__REQUIREMENT__
Go through the entries below and work out how many lines include "agent"; give only that number.

-----

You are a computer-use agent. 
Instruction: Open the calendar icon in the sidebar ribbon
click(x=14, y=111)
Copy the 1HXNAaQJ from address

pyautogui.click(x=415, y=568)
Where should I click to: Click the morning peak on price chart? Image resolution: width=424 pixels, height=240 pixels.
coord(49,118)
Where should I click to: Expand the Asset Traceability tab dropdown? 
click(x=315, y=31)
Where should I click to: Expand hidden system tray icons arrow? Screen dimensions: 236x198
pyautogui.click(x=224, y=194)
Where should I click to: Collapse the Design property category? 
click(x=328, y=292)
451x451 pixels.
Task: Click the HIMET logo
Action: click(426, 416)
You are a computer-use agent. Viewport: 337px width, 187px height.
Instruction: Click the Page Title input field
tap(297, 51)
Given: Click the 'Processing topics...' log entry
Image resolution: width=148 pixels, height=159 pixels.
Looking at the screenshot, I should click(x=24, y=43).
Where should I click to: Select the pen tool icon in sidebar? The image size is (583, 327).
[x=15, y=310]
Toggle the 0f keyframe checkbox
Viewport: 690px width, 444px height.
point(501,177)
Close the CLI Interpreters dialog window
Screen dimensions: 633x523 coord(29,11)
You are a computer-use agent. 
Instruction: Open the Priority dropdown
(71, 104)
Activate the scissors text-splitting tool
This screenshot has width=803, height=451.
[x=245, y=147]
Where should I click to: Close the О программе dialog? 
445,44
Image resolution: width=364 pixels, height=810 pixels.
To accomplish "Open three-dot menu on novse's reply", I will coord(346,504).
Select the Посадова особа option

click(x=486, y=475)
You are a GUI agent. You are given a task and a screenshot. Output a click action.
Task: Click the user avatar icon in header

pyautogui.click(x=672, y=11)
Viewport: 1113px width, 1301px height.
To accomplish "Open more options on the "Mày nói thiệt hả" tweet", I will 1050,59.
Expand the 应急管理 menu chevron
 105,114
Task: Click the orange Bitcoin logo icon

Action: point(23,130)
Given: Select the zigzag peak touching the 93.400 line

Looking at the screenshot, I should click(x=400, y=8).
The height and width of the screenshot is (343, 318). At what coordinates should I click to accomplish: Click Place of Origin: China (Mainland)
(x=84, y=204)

-----

__RESPONSE AREA__
4